• [Görevler]
1/ Kıbrıs yazısının "İsrail’in artık ‘katliam’" ile başlayıp "olmadığından haberdar mıydı?" ile biten kısmını harfi harfine yeniden yazın.
2/ Aşağıdaki ifadelerin Kıbrıs yazısıyla uyuşup uyuşmadığını evet ya da hayır diye belirtin ve her birinde kararı belirleyen sözleri yazıdan olduğu gibi alıntılayın. (a) Ada 800 bin nüfuslu olarak anılır. (b) Sorunun kapalı kapılar ardında henüz çözülmediği söylenir. (c) Kararlaştırılan senaryoyu sahneye koyması Denktaş'a söylenmiştir.

• [Alıntı]
• • • • • • •
Tarih Olabilmek

-
Aa
+
a
a
a

Kıbrıs meselesi, Kıbrıs’ın yalnızca Rum kesimi olarak mı, yoksa tüm Kıbrıs olarak mı Avrupalı olacağı sorusu, şimdilerde herkesi yakından ilgilendiriyor.. Avrupa’da da en çok konuşulan siyasi konulardan birisi bu...

 

İsrail’in artık ‘katliam’ boyutuna eren siyasi cinayetleri için pek kılını kıpırdatmayan uluslararası kamuoyu, 800 bin nüfuslu bu “altın ada” için her gün ‘sözde’ kafa yoruyor ve çözüm üretiyor...

 

Oysa, kapalı kapılar ardında bu sorun çoktan çözülmüş ve Birleşmiş Milletler Genel Sekreteri Kofi Annan’a da, kararlaştırılan senaryoyu sahneye koyması söylenmişti.

 

Bu işlerde gayet başarılı olan Annan, planı uygulamaya koyduğu zaman karşısında bunca güçlü bir ‘muhalefet’ ile karşılaşacağını biliyor muydu? Ya da Denktaş’ın dışında bir muhalefetin varlığından, Kıbrıs Rum Kesimi’nin aslında birleşmeden yana olmadığından haberdar mıydı?
• • • • • • •
• [Veri Kümesi İçeriği]
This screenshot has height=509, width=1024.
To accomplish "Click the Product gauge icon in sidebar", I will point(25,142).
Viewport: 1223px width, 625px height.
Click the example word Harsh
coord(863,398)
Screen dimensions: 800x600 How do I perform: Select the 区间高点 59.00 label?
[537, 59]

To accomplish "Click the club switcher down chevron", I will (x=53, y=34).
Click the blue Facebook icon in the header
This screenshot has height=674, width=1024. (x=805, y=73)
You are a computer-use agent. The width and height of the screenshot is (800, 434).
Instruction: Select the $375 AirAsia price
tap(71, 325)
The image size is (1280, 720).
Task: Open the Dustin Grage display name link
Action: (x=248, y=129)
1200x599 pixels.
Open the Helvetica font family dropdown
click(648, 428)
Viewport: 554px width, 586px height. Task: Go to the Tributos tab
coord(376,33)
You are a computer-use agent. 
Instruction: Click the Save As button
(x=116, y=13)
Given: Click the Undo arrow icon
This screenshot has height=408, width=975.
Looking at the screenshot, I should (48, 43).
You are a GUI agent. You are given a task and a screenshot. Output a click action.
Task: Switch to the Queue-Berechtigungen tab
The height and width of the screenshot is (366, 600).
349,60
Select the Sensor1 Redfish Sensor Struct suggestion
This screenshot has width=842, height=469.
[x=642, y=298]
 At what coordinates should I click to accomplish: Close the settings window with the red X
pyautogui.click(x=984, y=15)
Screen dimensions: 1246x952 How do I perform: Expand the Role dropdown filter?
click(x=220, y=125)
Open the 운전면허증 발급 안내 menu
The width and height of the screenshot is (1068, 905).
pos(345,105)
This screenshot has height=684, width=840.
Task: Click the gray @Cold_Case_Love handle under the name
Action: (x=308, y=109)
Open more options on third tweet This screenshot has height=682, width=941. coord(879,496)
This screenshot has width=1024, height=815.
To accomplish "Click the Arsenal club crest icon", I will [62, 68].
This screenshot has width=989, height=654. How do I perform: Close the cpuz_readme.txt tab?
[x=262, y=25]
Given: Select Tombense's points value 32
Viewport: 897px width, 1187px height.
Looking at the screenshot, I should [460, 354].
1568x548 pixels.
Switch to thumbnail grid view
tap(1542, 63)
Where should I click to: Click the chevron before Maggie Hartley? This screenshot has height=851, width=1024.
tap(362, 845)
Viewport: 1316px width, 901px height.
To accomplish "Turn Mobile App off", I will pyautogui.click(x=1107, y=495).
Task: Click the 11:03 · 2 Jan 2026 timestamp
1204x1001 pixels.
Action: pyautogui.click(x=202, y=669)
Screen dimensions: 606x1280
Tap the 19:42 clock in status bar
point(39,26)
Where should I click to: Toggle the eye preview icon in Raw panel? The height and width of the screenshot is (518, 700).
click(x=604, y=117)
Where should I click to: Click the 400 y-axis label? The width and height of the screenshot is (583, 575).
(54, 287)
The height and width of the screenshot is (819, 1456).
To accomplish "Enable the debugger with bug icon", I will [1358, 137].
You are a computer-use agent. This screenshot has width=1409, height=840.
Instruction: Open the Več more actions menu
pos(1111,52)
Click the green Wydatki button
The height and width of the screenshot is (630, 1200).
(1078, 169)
• • • • • • •
• [Verilen Yanıtlar]
1/
İsrail’in artık ‘katliam’ boyutuna eren siyasi cinayetleri için pek kılını kıpırdatmayan uluslararası kamuoyu, 800 bin nüfuslu bu “altın ada” için her gün ‘sözde’ kafa yoruyor ve çözüm üretiyor...

 

Oysa, kapalı kapılar ardında bu sorun çoktan çözülmüş ve Birleşmiş Milletler Genel Sekreteri Kofi Annan’a da, kararlaştırılan senaryoyu sahneye koyması söylenmişti.

 

Bu işlerde gayet başarılı olan Annan, planı uygulamaya koyduğu zaman karşısında bunca güçlü bir ‘muhalefet’ ile karşılaşacağını biliyor muydu? Ya da Denktaş’ın dışında bir muhalefetin varlığından, Kıbrıs Rum Kesimi’nin aslında birleşmeden yana olmadığından haberdar mıydı?

2/
(a) Evet: "800 bin nüfuslu bu “altın ada”"
(b) Hayır: "kapalı kapılar ardında bu sorun çoktan çözülmüş"
(c) Hayır: "Birleşmiş Milletler Genel Sekreteri Kofi Annan’a da, kararlaştırılan senaryoyu sahneye koyması söylenmişti"